**The data:**
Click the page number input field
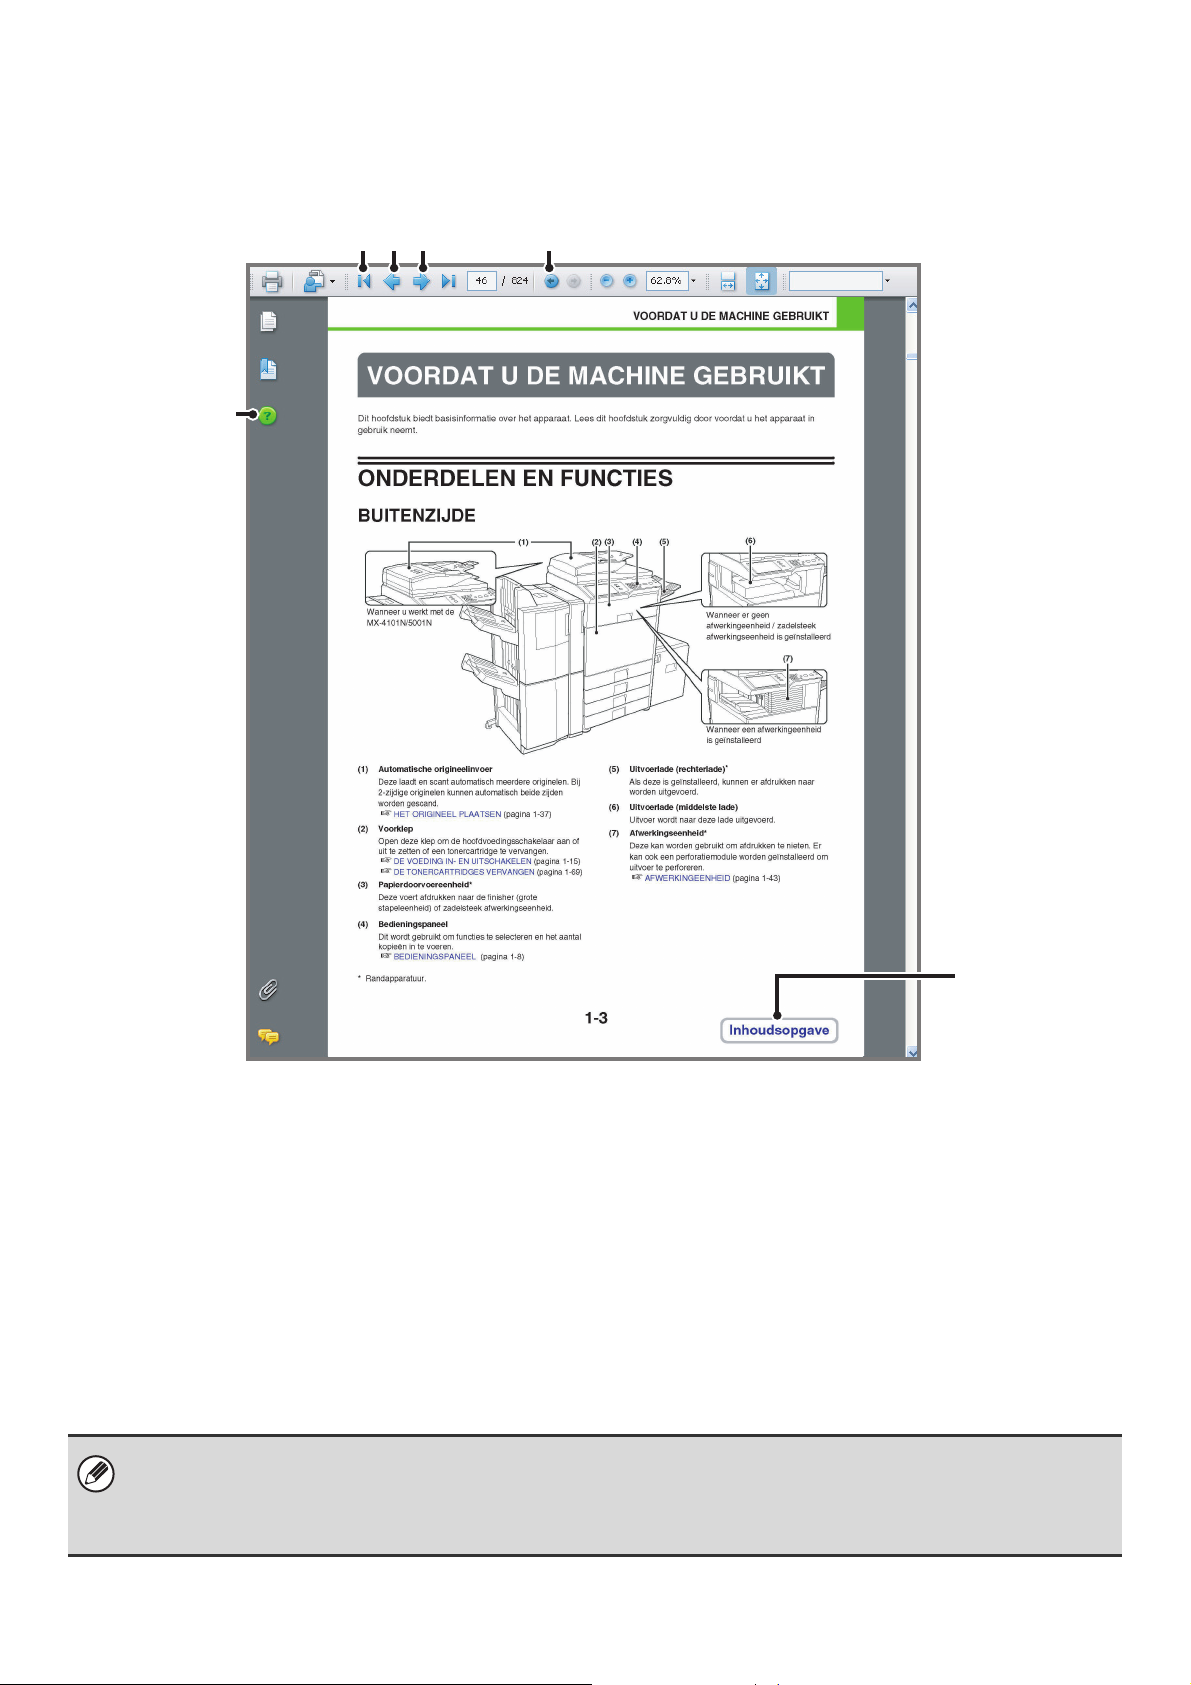Viewport: 1191px width, 1685px height. tap(481, 282)
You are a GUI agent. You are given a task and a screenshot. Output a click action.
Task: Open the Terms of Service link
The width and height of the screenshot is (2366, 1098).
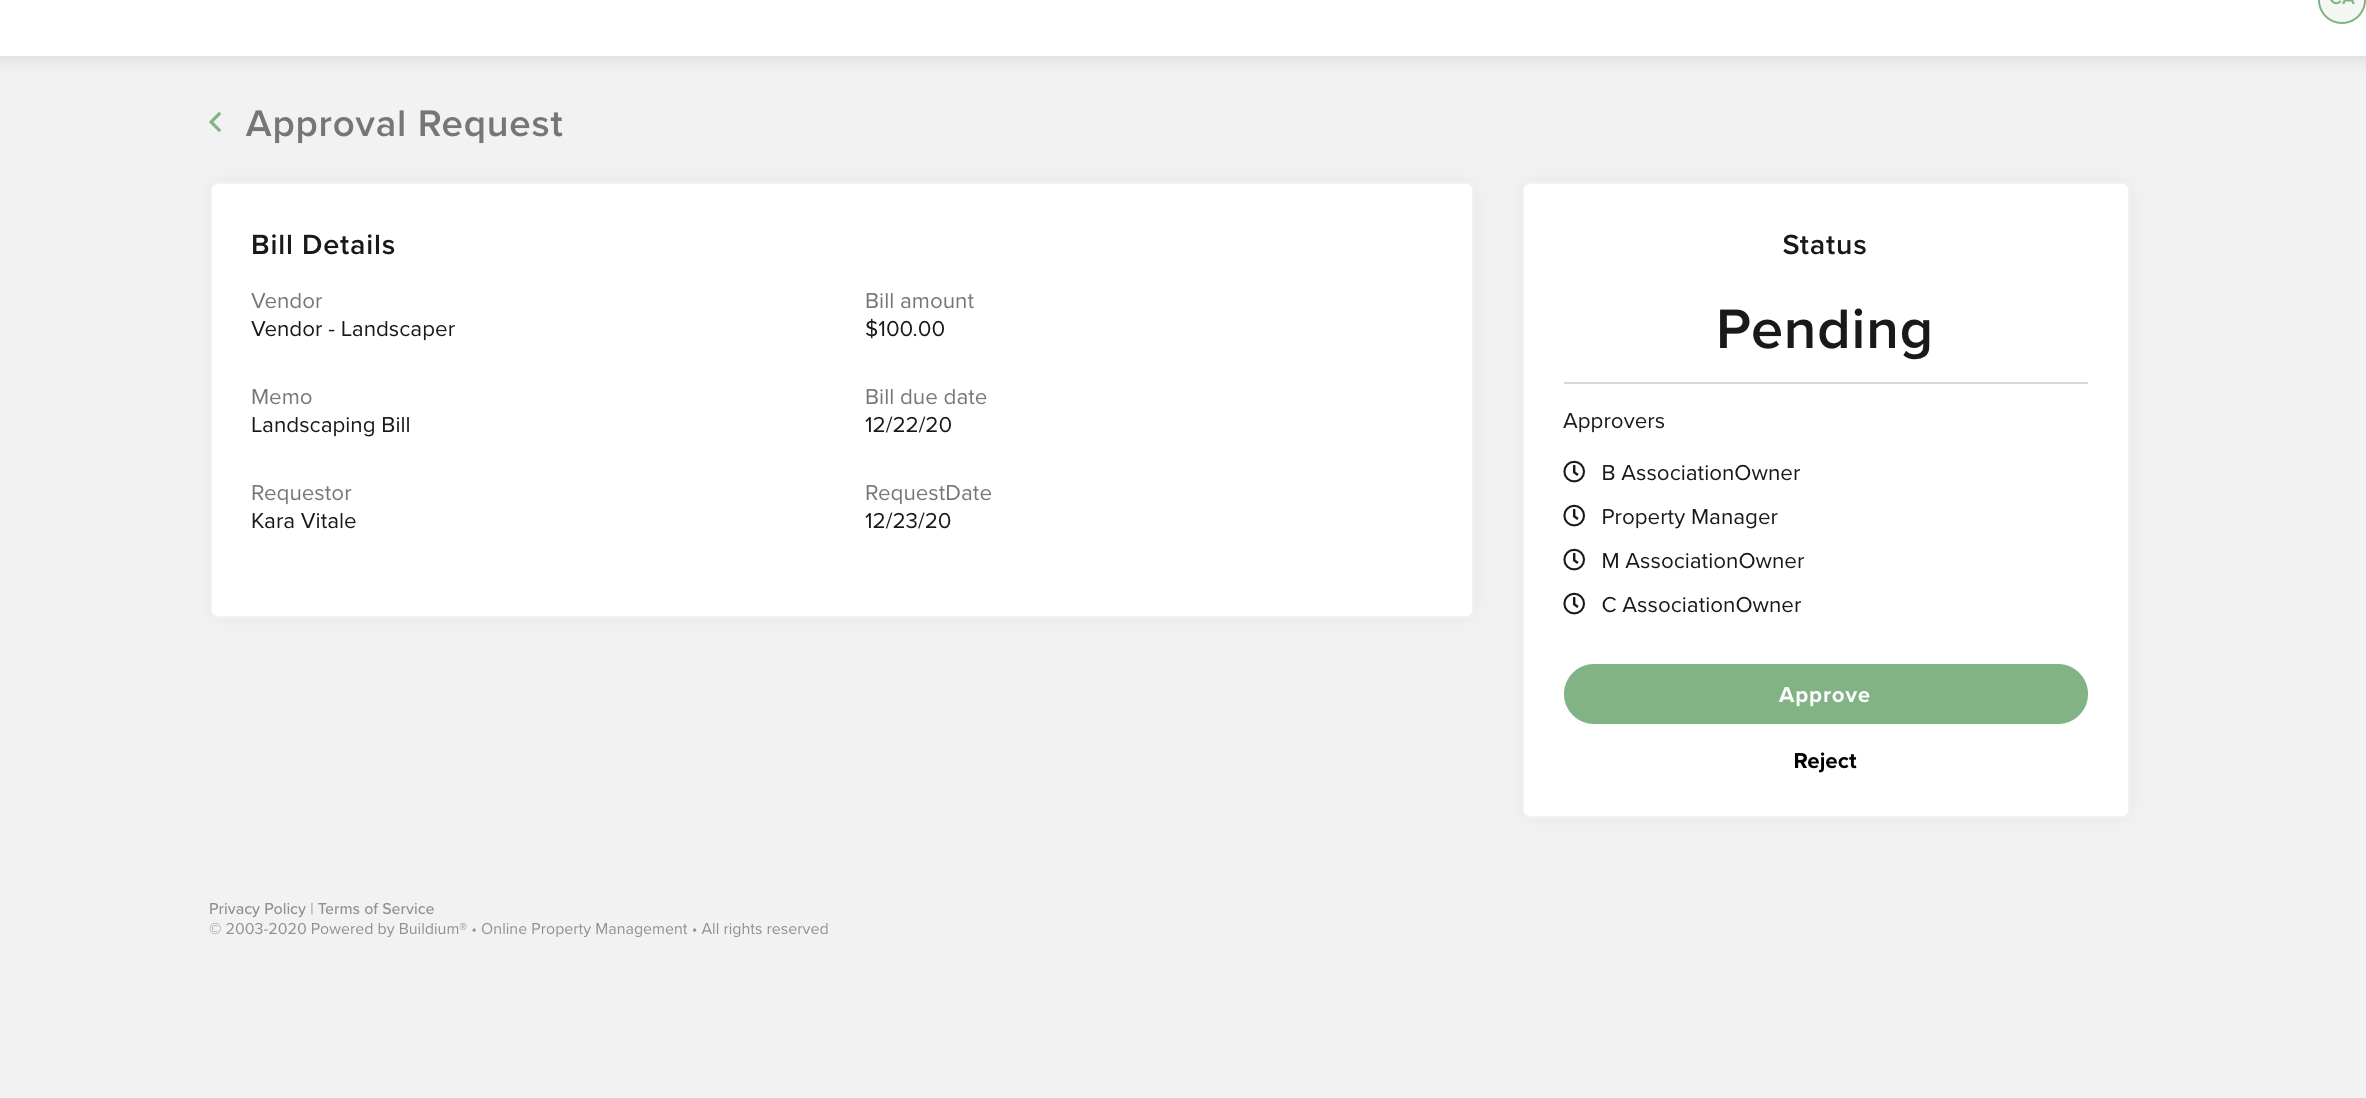point(376,909)
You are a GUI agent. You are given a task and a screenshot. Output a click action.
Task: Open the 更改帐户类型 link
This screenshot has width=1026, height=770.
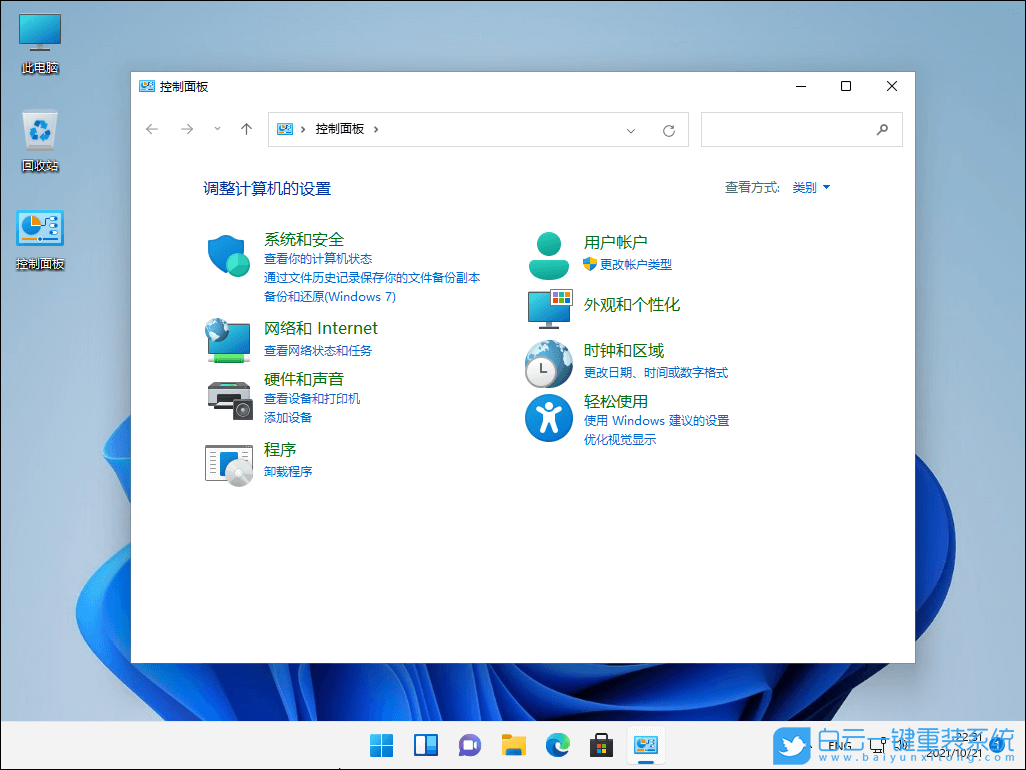point(636,265)
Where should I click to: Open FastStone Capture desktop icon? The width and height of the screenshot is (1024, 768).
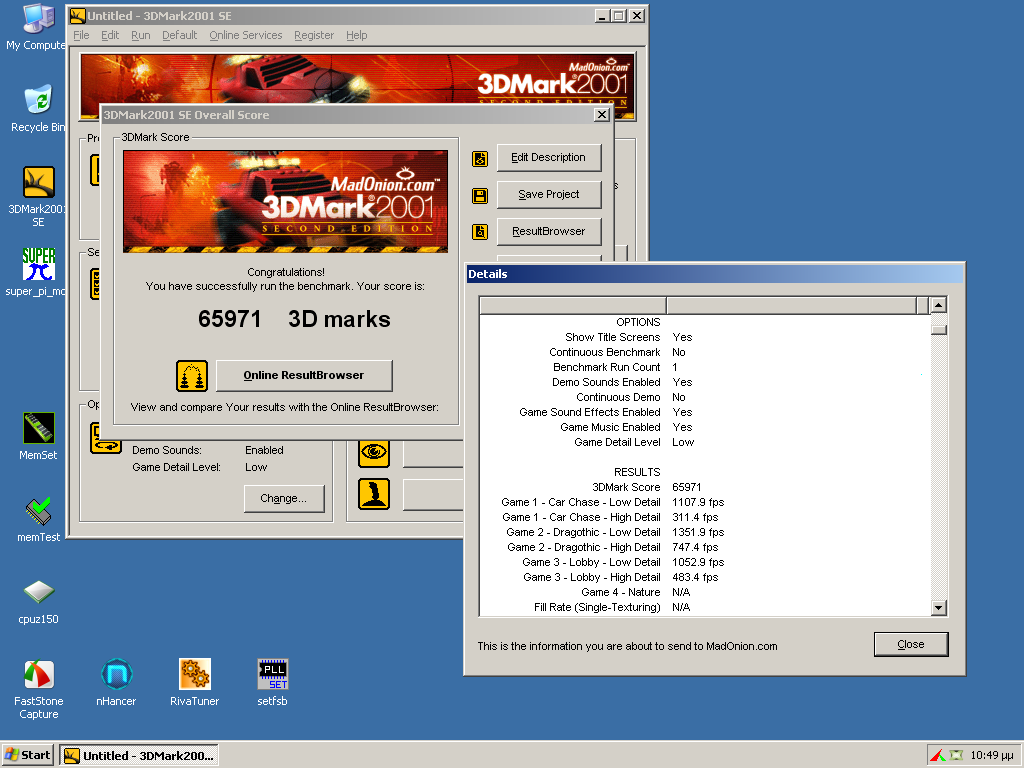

**Activity:** Return the lines from the one containing "The width and height of the screenshot is (2366, 1098)." through the last line of the records, both included, exactly as written and with no pictures.

**Exercise output:**
The width and height of the screenshot is (2366, 1098).
point(376,909)
You are a GUI agent. You are given a task and a screenshot. Output a click action.
Task: Open the 更改帐户类型 link
This screenshot has width=1026, height=770.
point(636,265)
Where should I click to: Open FastStone Capture desktop icon? The width and height of the screenshot is (1024, 768).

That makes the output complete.